EXERCISE DIRECTIONS
In the records, from the line containing "The image size is (900, 833)." through the end of the records, change "screenshot" to "screen capture" and leave the rest as is. Omit the pictures from your answer.

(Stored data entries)
• • • •

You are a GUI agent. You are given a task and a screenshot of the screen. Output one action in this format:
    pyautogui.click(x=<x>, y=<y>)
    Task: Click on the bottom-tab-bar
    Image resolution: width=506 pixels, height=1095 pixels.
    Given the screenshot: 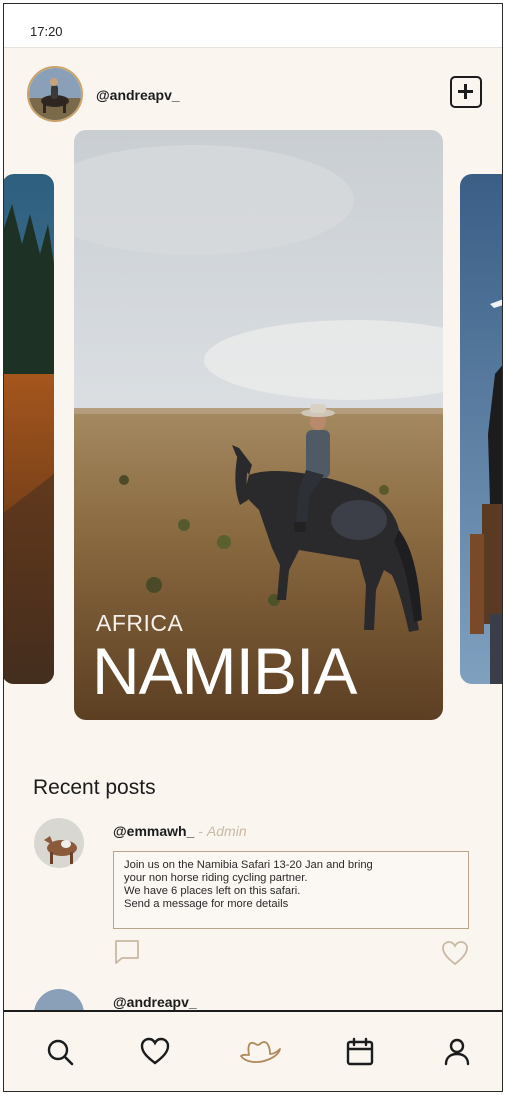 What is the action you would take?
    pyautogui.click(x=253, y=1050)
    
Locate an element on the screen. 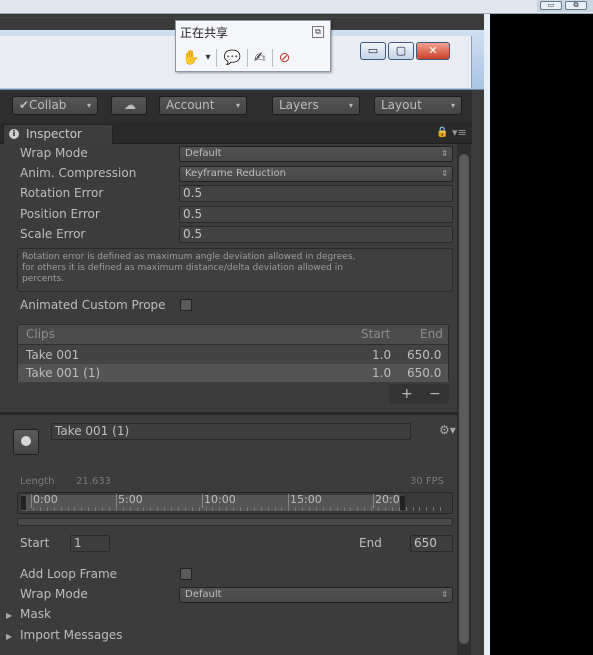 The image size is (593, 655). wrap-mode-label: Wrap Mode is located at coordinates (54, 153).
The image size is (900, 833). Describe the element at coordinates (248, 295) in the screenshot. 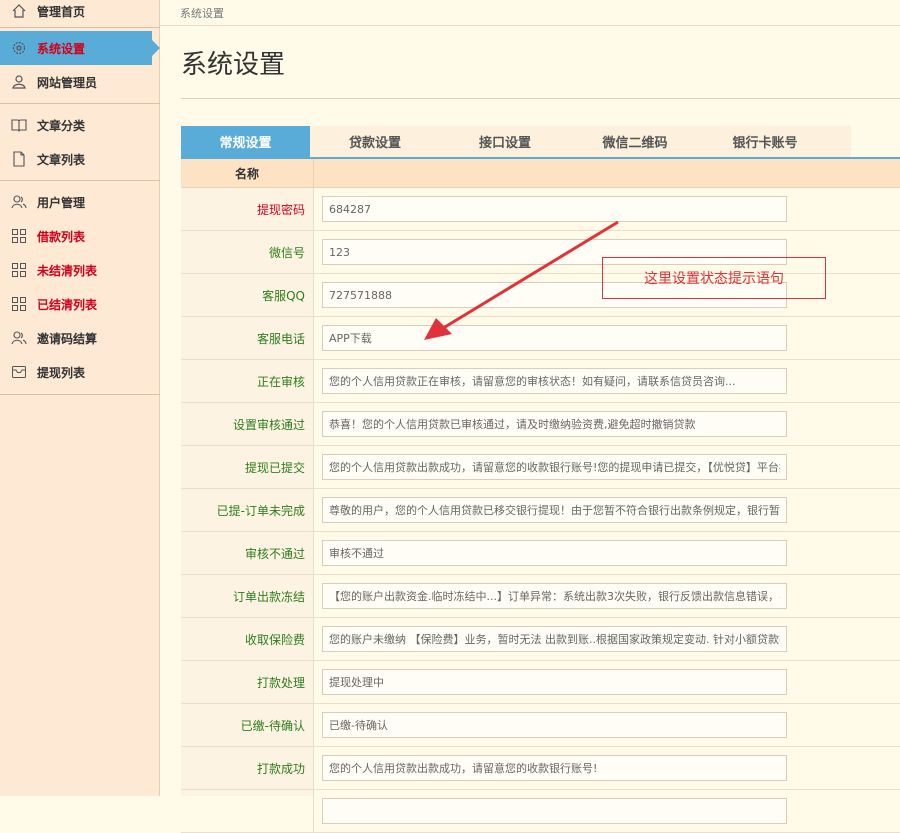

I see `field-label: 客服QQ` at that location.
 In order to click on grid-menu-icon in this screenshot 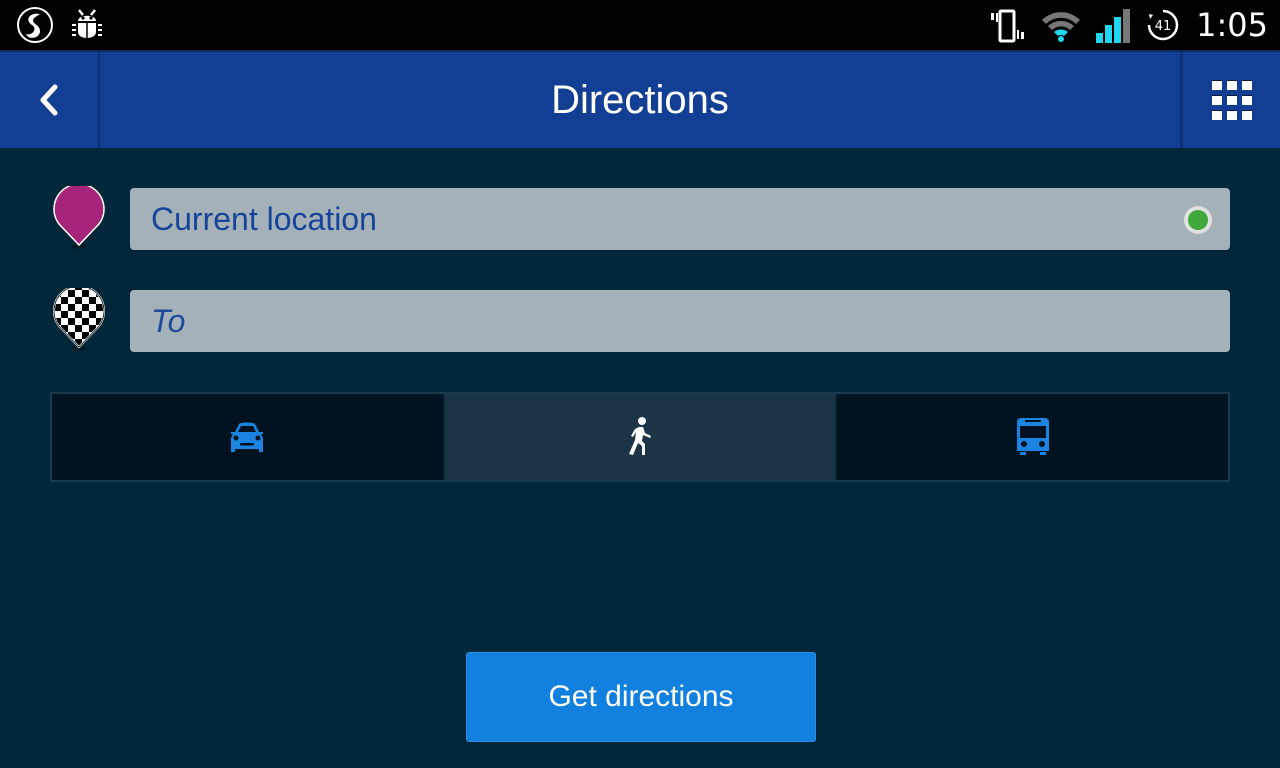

• • • •

EXERCISE OUTPUT
The image size is (900, 833). Describe the element at coordinates (248, 295) in the screen capture. 

I see `field-label: 客服QQ` at that location.
 In order to click on grid-menu-icon in this screen capture 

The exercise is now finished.